Backyard hens' eggs cost about $2 a dozen (for feed and wood shavings; less if they are given more kitchen scraps, weeds and grass), which cost more than $4 a dozen for (almost) comparably nutritious eggs at the grocery store. They are a great source of affordable protein.

Backyard urban hen keeping saves a family money and saves the city money on feeding the hungry.  It also saves a municipality money by reducing the food scraps that go into the waste stream (to see what you can feed hens from the kitchen, click here).

Food Security

If someone wanted to cripple a whole lot of people, that someone could attack large sources of food, such as the drought has attacked the nation's corn crop this year. Or when 228 million eggs were recalled in August 2010 because of a huge salmonella outbreak. When you grow corn in your backyard and raise a small flock of hens for eggs, you are at a much smaller risk of food losses. Taxpayers and insurance companies and families save money on health care costs from such outbreaks.

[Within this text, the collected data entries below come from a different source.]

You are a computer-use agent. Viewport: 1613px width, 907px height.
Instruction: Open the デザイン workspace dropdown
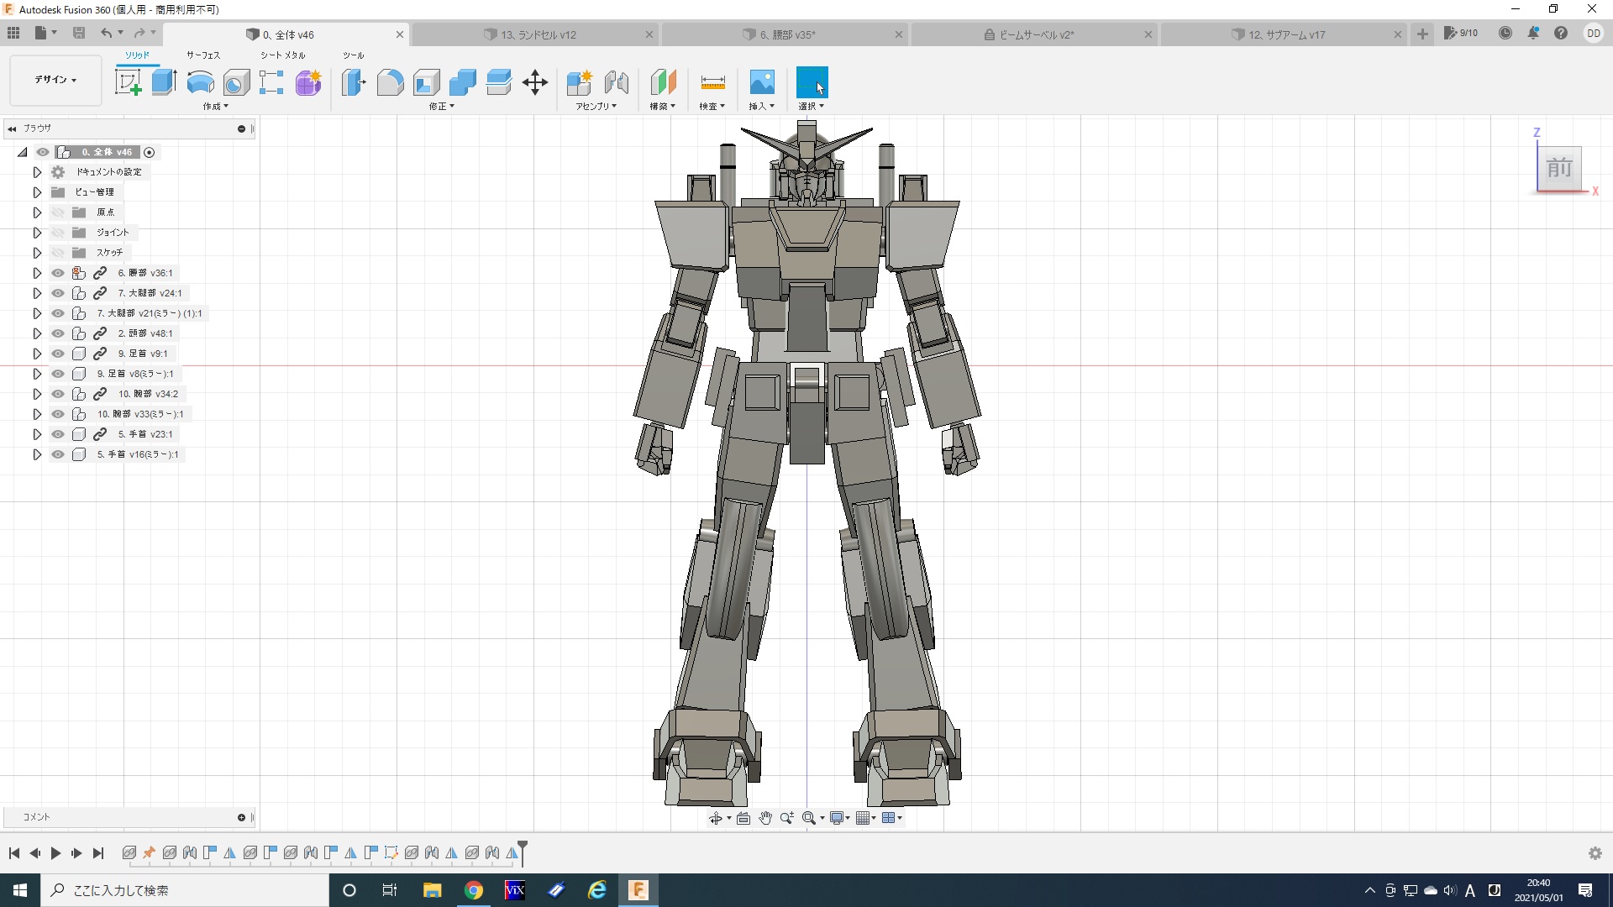point(55,80)
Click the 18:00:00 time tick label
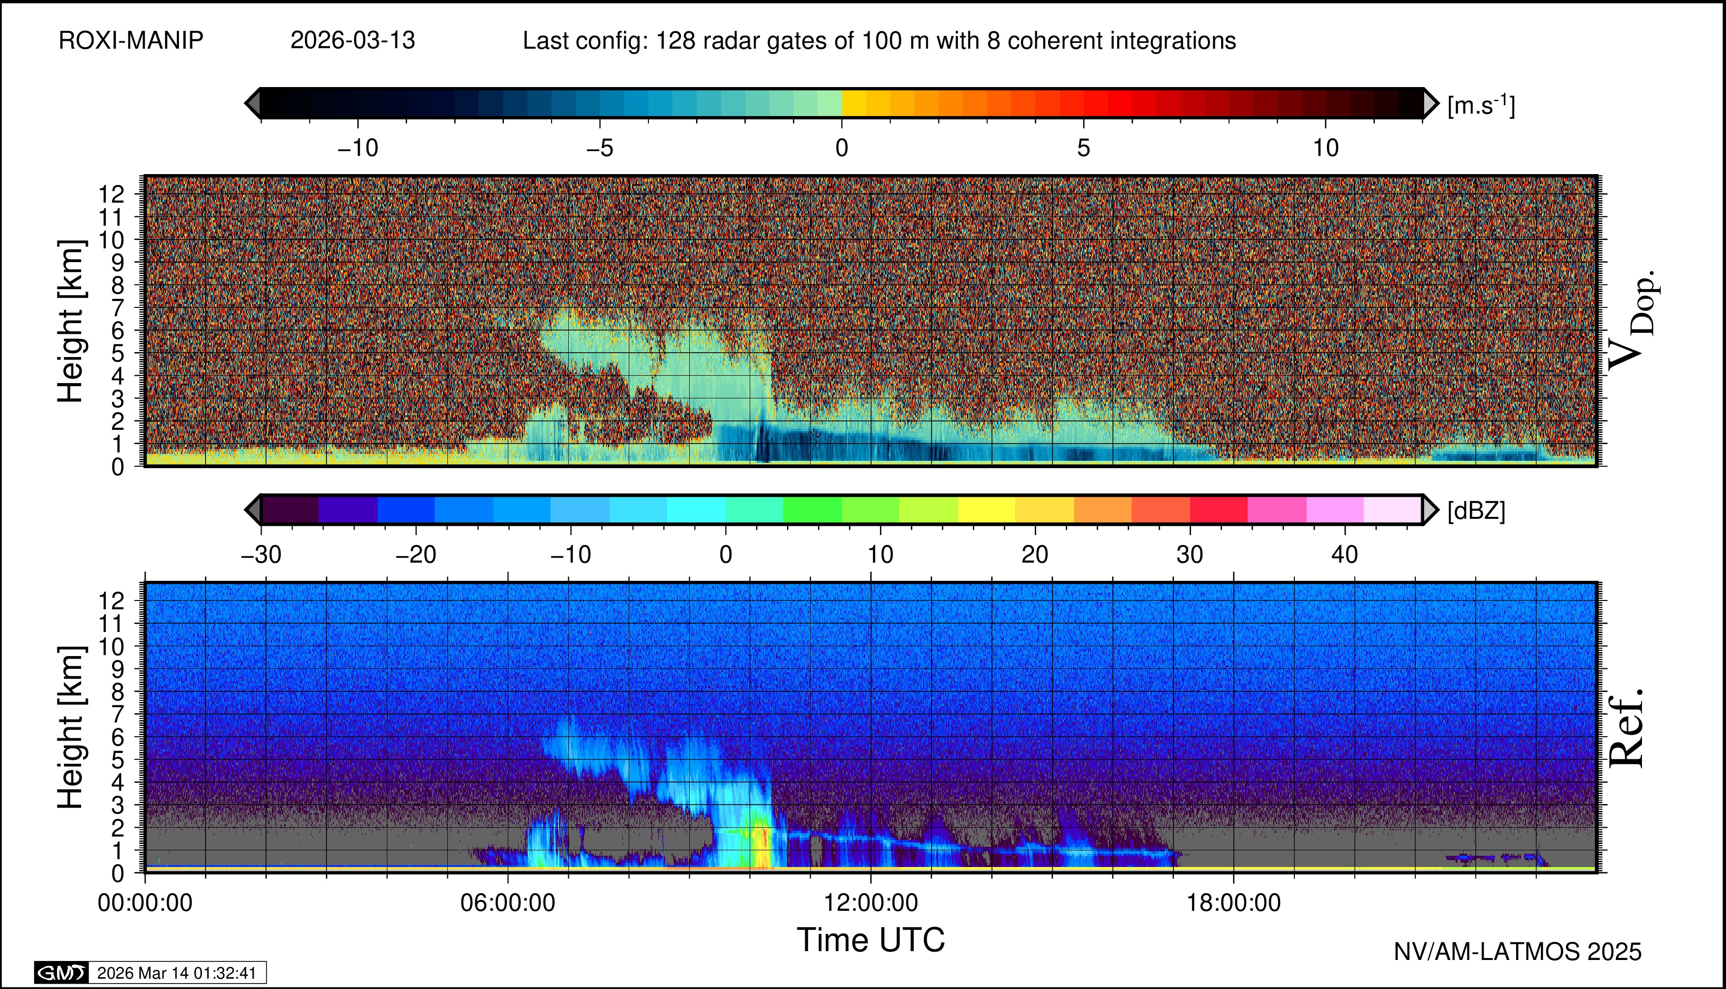1726x989 pixels. tap(1233, 903)
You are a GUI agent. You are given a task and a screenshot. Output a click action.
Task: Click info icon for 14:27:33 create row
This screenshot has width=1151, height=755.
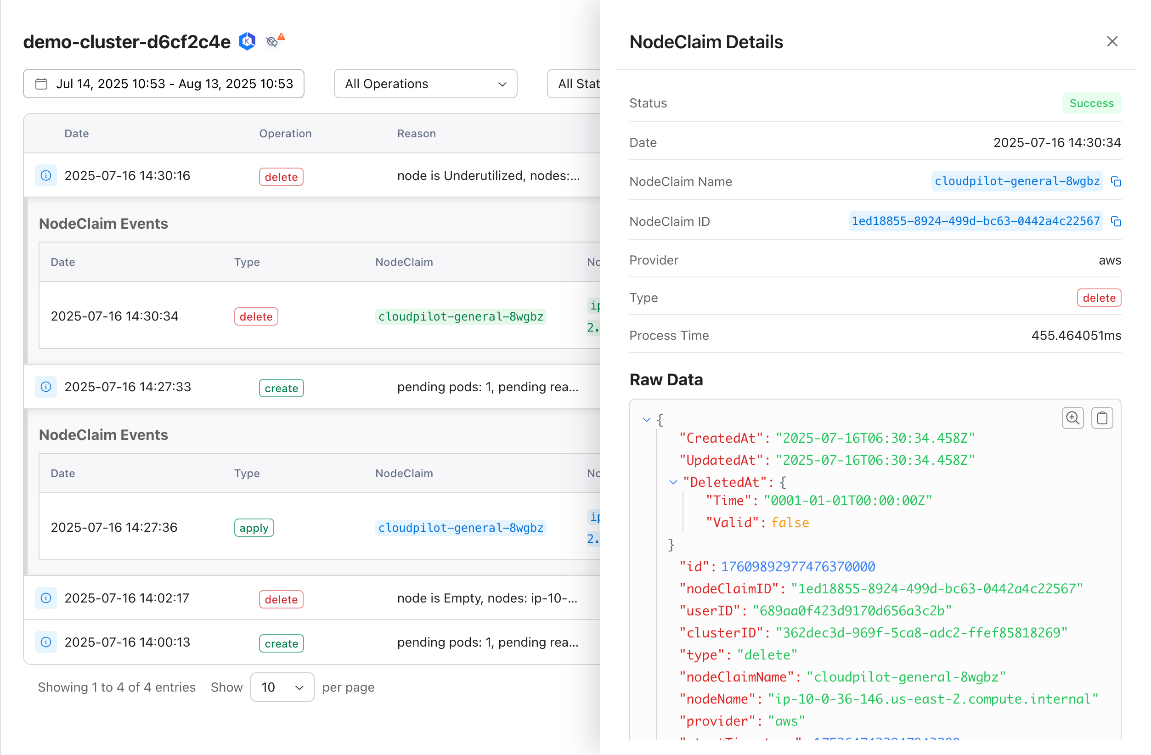(46, 387)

In his life-changing book Eaarth: Making a Life on a Tough New Planet, Bill McKibben discusses at length the importance of focusing on small and local. Food, energy, and governance needs to be focused on local, manageable projects. Keeping a backyard flock is part of that movement.

Vitamin N

Contact with nature including gardens and pets (backyard chickens are a hybrid of pets and food source), has shown to reduce mental illness - including depression and anxiety - obesity and even violence.  It improves mood and the ability to concentrate (hello test scores), and speeds up physical healing. Backyard gardens, parks, household pets, neighborhood trees, and yes, chickens, help create healthier people and healthier communities. Richard Louv calls contact with nature Vitamin N. In his book The Nature Principle, he writes, "an emerging high-tech/high-nature housing design philosophy includes conserving energy, using nature-friendly materials, and also applying biophilic design principles to promote health, human energy, and beauty." (p. 161) Backyard chickens are not a fallback to dirt yards in podunkville, they are a part of a diverse and progressive redesign of urban living that includes wilderness, gardens, and high-tech living.

Healthy Children and Communities

What happens when you give kids nutritious food, a sense of security, and a connection with nature? They do better in school and are less likely to follow a violent lifestyle.

And what about adults? Well, the same thing happens. Healthy, safe, engaged adults care for themselves and their neighbors.

Now who wouldn't want to create these conditions for their cities? Well cared for urban chickens need to be legalized in Aurora, Colorado.